━━ Supplied entries ━━

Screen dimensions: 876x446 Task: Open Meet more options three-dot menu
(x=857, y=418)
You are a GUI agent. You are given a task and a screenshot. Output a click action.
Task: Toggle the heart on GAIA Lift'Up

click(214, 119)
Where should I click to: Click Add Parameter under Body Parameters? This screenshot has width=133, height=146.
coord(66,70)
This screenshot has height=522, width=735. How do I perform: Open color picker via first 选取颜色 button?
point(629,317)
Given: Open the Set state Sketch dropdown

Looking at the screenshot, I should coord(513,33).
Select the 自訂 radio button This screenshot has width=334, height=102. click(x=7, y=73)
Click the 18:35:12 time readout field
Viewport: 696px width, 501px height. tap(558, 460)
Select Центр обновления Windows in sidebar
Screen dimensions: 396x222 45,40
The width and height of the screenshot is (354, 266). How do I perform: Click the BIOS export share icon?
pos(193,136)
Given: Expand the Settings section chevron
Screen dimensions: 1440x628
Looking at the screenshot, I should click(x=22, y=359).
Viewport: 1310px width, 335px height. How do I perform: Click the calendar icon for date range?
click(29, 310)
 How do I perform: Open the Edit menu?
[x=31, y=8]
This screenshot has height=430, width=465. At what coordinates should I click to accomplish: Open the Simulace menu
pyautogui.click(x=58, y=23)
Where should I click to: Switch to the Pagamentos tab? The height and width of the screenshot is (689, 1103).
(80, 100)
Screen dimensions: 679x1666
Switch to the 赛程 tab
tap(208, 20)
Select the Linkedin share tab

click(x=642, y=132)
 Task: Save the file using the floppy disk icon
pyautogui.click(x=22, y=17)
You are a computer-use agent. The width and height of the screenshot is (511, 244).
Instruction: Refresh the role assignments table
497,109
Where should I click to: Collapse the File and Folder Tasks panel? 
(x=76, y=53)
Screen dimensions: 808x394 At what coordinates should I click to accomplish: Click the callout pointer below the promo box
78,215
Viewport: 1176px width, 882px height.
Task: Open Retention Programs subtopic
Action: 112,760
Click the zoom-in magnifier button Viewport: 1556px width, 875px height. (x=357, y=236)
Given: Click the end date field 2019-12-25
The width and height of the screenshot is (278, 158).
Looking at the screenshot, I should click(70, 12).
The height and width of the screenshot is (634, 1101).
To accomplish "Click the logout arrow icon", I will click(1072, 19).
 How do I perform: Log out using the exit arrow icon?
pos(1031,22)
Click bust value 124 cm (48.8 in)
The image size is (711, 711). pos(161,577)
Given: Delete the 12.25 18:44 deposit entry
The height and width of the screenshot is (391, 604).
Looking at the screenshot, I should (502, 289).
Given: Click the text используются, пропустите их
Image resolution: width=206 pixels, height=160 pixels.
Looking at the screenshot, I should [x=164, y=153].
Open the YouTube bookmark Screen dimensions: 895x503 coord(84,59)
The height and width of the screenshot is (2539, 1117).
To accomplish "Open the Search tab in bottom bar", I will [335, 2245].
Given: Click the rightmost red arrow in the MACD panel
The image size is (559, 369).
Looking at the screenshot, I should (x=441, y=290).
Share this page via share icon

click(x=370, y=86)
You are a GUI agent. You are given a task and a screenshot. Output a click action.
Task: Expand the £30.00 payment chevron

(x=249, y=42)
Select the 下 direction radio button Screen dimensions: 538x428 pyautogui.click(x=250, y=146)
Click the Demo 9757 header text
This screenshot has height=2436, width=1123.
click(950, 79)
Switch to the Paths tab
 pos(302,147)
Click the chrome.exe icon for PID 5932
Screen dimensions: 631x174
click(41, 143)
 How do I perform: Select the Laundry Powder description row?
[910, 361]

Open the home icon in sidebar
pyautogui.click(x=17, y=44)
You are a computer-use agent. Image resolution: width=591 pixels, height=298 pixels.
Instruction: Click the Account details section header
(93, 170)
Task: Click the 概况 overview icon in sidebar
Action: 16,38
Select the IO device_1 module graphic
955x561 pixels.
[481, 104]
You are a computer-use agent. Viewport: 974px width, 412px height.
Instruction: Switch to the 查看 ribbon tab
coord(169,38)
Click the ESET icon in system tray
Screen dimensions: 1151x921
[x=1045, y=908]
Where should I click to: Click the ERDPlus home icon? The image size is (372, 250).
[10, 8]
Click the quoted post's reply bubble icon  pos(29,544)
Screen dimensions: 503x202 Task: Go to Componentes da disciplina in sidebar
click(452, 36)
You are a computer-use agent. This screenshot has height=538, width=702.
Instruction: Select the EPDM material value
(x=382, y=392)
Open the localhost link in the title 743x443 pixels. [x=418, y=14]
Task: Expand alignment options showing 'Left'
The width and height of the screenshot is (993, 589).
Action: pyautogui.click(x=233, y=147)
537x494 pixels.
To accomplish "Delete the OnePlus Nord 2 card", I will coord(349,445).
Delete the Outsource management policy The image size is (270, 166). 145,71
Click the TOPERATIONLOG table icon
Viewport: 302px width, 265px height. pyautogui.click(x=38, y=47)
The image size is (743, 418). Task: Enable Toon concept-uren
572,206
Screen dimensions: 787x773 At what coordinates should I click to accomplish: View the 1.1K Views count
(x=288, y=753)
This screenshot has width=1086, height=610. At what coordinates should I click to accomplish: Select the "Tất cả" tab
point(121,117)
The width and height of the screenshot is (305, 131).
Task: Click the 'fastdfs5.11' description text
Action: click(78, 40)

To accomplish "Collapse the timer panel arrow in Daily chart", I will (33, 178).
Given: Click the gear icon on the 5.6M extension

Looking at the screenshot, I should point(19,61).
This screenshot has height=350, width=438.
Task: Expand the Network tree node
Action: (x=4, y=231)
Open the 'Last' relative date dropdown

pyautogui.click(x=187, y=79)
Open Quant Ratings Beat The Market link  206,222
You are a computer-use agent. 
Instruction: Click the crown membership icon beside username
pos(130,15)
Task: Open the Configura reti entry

━━━

» **The problem**
Transcribe the material so that every line matches the original exactly.

» **Response area**
Screen dimensions: 876x446 Task: Open Meet more options three-dot menu
(x=857, y=418)
You are a GUI agent. You are given a task and a screenshot. Output a click action.
Task: Toggle the heart on GAIA Lift'Up

click(214, 119)
Where should I click to: Click Add Parameter under Body Parameters? This screenshot has width=133, height=146.
coord(66,70)
This screenshot has height=522, width=735. How do I perform: Open color picker via first 选取颜色 button?
point(629,317)
Given: Open the Set state Sketch dropdown

Looking at the screenshot, I should coord(513,33).
Select the 自訂 radio button This screenshot has width=334, height=102. click(x=7, y=73)
Click the 18:35:12 time readout field
Viewport: 696px width, 501px height. tap(558, 460)
Select Центр обновления Windows in sidebar
Screen dimensions: 396x222 45,40
The width and height of the screenshot is (354, 266). How do I perform: Click the BIOS export share icon?
pos(193,136)
Given: Expand the Settings section chevron
Screen dimensions: 1440x628
Looking at the screenshot, I should click(x=22, y=359).
Viewport: 1310px width, 335px height. How do I perform: Click the calendar icon for date range?
click(29, 310)
 How do I perform: Open the Edit menu?
[x=31, y=8]
This screenshot has height=430, width=465. At what coordinates should I click to accomplish: Open the Simulace menu
pyautogui.click(x=58, y=23)
Where should I click to: Switch to the Pagamentos tab? The height and width of the screenshot is (689, 1103).
(80, 100)
Screen dimensions: 679x1666
Switch to the 赛程 tab
tap(208, 20)
Select the Linkedin share tab

click(x=642, y=132)
 Task: Save the file using the floppy disk icon
pyautogui.click(x=22, y=17)
You are a computer-use agent. The width and height of the screenshot is (511, 244).
Instruction: Refresh the role assignments table
497,109
Where should I click to: Collapse the File and Folder Tasks panel? 
(x=76, y=53)
Screen dimensions: 808x394 At what coordinates should I click to accomplish: Click the callout pointer below the promo box
78,215
Viewport: 1176px width, 882px height.
Task: Open Retention Programs subtopic
Action: 112,760
Click the zoom-in magnifier button Viewport: 1556px width, 875px height. (x=357, y=236)
Given: Click the end date field 2019-12-25
The width and height of the screenshot is (278, 158).
Looking at the screenshot, I should click(70, 12).
The height and width of the screenshot is (634, 1101).
To accomplish "Click the logout arrow icon", I will click(1072, 19).
 How do I perform: Log out using the exit arrow icon?
pos(1031,22)
Click bust value 124 cm (48.8 in)
The image size is (711, 711). pos(161,577)
Given: Delete the 12.25 18:44 deposit entry
The height and width of the screenshot is (391, 604).
Looking at the screenshot, I should (502, 289).
Given: Click the text используются, пропустите их
Image resolution: width=206 pixels, height=160 pixels.
Looking at the screenshot, I should [x=164, y=153].
Open the YouTube bookmark Screen dimensions: 895x503 coord(84,59)
The height and width of the screenshot is (2539, 1117).
To accomplish "Open the Search tab in bottom bar", I will [335, 2245].
Given: Click the rightmost red arrow in the MACD panel
The image size is (559, 369).
Looking at the screenshot, I should (x=441, y=290).
Share this page via share icon

click(x=370, y=86)
You are a GUI agent. You are given a task and a screenshot. Output a click action.
Task: Expand the £30.00 payment chevron

(x=249, y=42)
Select the 下 direction radio button Screen dimensions: 538x428 pyautogui.click(x=250, y=146)
Click the Demo 9757 header text
This screenshot has height=2436, width=1123.
click(950, 79)
Switch to the Paths tab
 pos(302,147)
Click the chrome.exe icon for PID 5932
Screen dimensions: 631x174
click(41, 143)
 How do I perform: Select the Laundry Powder description row?
[910, 361]

Open the home icon in sidebar
pyautogui.click(x=17, y=44)
You are a computer-use agent. Image resolution: width=591 pixels, height=298 pixels.
Instruction: Click the Account details section header
(93, 170)
Task: Click the 概况 overview icon in sidebar
Action: 16,38
Select the IO device_1 module graphic
955x561 pixels.
[481, 104]
You are a computer-use agent. Viewport: 974px width, 412px height.
Instruction: Switch to the 查看 ribbon tab
coord(169,38)
Click the ESET icon in system tray
Screen dimensions: 1151x921
[x=1045, y=908]
Where should I click to: Click the ERDPlus home icon? The image size is (372, 250).
[10, 8]
Click the quoted post's reply bubble icon  pos(29,544)
Screen dimensions: 503x202 Task: Go to Componentes da disciplina in sidebar
click(452, 36)
You are a computer-use agent. This screenshot has height=538, width=702.
Instruction: Select the EPDM material value
(x=382, y=392)
Open the localhost link in the title 743x443 pixels. [x=418, y=14]
Task: Expand alignment options showing 'Left'
The width and height of the screenshot is (993, 589).
Action: pyautogui.click(x=233, y=147)
537x494 pixels.
To accomplish "Delete the OnePlus Nord 2 card", I will coord(349,445).
Delete the Outsource management policy The image size is (270, 166). 145,71
Click the TOPERATIONLOG table icon
Viewport: 302px width, 265px height. pyautogui.click(x=38, y=47)
The image size is (743, 418). Task: Enable Toon concept-uren
572,206
Screen dimensions: 787x773 At what coordinates should I click to accomplish: View the 1.1K Views count
(x=288, y=753)
This screenshot has width=1086, height=610. At what coordinates should I click to accomplish: Select the "Tất cả" tab
point(121,117)
The width and height of the screenshot is (305, 131).
Task: Click the 'fastdfs5.11' description text
Action: click(78, 40)

To accomplish "Collapse the timer panel arrow in Daily chart", I will (33, 178).
Given: Click the gear icon on the 5.6M extension

Looking at the screenshot, I should point(19,61).
This screenshot has height=350, width=438.
Task: Expand the Network tree node
Action: (x=4, y=231)
Open the 'Last' relative date dropdown

pyautogui.click(x=187, y=79)
Open Quant Ratings Beat The Market link  206,222
You are a computer-use agent. 
Instruction: Click the crown membership icon beside username
pos(130,15)
Task: Open the Configura reti entry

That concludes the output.